*** INPUT DATA Section Begins ***

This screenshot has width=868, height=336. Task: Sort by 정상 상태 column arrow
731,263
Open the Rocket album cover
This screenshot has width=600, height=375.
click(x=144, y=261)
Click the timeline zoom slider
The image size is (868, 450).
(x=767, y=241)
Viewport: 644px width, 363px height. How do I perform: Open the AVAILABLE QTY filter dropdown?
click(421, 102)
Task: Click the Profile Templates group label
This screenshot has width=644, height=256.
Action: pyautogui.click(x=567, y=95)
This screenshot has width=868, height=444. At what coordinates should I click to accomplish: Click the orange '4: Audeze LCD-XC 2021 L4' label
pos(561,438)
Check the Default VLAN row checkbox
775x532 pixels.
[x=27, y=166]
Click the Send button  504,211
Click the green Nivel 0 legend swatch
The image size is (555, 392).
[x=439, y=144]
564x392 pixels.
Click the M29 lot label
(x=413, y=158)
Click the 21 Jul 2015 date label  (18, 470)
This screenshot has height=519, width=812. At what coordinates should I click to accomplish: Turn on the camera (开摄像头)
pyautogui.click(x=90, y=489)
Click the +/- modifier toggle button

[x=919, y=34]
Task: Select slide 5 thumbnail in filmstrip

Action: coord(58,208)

*** INPUT DATA Section Ends ***

> **ACTIVITY**: Write the entries out again verbatim, every one of them.

> **RESPONSE FOR THIS EXERCISE**:
This screenshot has width=868, height=336. Task: Sort by 정상 상태 column arrow
731,263
Open the Rocket album cover
This screenshot has width=600, height=375.
click(x=144, y=261)
Click the timeline zoom slider
The image size is (868, 450).
(x=767, y=241)
Viewport: 644px width, 363px height. How do I perform: Open the AVAILABLE QTY filter dropdown?
click(421, 102)
Task: Click the Profile Templates group label
This screenshot has width=644, height=256.
Action: pyautogui.click(x=567, y=95)
This screenshot has width=868, height=444. At what coordinates should I click to accomplish: Click the orange '4: Audeze LCD-XC 2021 L4' label
pos(561,438)
Check the Default VLAN row checkbox
775x532 pixels.
[x=27, y=166]
Click the Send button  504,211
Click the green Nivel 0 legend swatch
The image size is (555, 392).
[x=439, y=144]
564x392 pixels.
Click the M29 lot label
(x=413, y=158)
Click the 21 Jul 2015 date label  (18, 470)
This screenshot has height=519, width=812. At what coordinates should I click to accomplish: Turn on the camera (开摄像头)
pyautogui.click(x=90, y=489)
Click the +/- modifier toggle button

[x=919, y=34]
Task: Select slide 5 thumbnail in filmstrip

Action: coord(58,208)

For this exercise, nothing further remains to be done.